#### What to do:
Print exactly the lines from the one containing "Given: Open the three-dot menu for Bambu Lab" through the last line of the listing, both included.

#### Supplied entries:
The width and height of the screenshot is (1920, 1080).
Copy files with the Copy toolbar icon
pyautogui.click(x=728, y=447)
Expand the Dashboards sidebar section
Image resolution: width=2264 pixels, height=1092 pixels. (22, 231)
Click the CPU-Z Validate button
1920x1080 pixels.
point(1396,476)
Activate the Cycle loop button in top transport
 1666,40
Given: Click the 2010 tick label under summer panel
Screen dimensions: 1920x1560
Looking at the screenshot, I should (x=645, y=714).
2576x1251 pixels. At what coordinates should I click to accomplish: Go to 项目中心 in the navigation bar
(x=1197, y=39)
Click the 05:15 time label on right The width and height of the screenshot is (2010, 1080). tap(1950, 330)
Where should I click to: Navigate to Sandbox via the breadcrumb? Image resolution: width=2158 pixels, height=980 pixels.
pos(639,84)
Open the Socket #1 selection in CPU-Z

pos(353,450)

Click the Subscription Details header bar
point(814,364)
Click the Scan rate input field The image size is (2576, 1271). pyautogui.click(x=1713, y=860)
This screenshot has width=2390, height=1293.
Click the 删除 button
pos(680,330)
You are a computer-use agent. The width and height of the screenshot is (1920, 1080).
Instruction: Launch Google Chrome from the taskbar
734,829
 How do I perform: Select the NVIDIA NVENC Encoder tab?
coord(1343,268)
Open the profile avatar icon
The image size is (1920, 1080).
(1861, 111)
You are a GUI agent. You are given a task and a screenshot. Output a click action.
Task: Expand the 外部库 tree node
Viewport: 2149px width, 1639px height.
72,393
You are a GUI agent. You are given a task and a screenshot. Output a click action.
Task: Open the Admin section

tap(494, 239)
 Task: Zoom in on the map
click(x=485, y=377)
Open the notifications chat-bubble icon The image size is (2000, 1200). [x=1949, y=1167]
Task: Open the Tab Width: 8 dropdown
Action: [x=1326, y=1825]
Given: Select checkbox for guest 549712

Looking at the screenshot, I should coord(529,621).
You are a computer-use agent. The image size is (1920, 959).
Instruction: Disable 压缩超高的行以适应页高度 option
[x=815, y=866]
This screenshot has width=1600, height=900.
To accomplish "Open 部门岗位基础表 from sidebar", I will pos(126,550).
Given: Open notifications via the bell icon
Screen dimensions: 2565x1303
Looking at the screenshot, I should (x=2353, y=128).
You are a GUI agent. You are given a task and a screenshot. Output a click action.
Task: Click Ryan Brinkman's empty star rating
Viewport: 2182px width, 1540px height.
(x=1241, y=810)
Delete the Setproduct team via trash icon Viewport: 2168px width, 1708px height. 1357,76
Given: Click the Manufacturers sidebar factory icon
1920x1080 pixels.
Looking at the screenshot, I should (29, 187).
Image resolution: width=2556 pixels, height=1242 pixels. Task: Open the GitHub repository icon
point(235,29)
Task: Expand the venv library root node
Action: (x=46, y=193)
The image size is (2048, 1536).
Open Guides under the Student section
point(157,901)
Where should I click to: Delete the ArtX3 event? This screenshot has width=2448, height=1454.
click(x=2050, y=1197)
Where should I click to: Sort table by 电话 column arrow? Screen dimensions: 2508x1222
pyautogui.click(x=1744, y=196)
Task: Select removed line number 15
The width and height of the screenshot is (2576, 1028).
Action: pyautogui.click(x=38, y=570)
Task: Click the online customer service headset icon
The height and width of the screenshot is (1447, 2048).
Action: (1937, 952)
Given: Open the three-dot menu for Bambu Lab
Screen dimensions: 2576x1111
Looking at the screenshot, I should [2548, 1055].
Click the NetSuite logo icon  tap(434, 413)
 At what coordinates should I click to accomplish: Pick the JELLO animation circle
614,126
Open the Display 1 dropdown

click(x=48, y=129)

#### Output below:
Given: Open the three-dot menu for Bambu Lab
Screen dimensions: 2576x1111
Looking at the screenshot, I should [2548, 1055].
Click the NetSuite logo icon  tap(434, 413)
 At what coordinates should I click to accomplish: Pick the JELLO animation circle
614,126
Open the Display 1 dropdown

click(x=48, y=129)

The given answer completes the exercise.